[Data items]
···
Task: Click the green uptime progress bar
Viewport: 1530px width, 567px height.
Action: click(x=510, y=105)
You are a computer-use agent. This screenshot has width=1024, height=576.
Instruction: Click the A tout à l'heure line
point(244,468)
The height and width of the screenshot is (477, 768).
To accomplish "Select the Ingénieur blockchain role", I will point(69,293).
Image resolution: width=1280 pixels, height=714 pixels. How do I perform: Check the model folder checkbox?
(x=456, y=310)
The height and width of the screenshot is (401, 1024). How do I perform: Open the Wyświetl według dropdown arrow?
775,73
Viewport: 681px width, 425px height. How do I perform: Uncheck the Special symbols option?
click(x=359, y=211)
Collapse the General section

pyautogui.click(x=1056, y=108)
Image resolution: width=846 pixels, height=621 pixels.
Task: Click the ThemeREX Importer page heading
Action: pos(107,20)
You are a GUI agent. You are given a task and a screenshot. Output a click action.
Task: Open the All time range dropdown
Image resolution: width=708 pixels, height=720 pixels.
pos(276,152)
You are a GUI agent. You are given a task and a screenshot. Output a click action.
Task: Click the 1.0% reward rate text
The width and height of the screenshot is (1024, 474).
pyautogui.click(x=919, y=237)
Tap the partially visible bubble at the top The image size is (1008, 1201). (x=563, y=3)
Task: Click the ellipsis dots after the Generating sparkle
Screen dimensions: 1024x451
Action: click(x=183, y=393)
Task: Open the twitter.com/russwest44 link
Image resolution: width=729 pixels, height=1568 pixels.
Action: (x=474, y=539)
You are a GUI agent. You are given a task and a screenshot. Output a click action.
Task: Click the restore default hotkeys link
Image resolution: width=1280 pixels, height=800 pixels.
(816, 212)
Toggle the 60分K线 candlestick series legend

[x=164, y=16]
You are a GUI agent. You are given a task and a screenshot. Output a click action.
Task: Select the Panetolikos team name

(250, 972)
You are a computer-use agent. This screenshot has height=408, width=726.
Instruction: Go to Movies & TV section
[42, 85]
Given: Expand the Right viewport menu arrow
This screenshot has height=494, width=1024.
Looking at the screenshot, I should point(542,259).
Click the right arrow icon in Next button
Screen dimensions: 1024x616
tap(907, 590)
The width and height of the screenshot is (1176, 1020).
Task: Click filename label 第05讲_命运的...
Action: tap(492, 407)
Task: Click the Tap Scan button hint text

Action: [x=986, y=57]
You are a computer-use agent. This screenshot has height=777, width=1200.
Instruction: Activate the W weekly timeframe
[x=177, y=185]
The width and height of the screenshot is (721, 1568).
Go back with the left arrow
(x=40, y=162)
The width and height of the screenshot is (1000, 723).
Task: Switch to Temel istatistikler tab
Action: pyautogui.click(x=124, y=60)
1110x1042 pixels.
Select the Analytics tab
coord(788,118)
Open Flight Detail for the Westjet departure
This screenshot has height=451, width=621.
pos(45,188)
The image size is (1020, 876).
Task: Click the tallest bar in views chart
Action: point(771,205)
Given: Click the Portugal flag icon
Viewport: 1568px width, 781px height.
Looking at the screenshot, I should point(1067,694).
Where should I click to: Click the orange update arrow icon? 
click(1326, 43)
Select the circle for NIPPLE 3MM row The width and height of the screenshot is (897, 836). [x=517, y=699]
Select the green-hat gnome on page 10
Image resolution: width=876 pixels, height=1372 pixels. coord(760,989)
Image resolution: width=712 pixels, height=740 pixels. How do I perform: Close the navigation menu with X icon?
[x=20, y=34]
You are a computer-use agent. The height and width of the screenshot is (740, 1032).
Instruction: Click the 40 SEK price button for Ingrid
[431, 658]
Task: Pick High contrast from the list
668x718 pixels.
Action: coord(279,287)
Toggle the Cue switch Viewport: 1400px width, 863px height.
···
* [Aim of the task]:
Could you find each line in the entries that contains the string "computer" and copy it?

* [Finished exercise]:
You are a computer-use agent. This screenshot has width=1024, height=576.
You are a computer-use agent. This screenshot has height=408, width=726.
You are a computer-use agent. This screenshot has height=777, width=1200.
You are a computer-use agent. The height and width of the screenshot is (740, 1032).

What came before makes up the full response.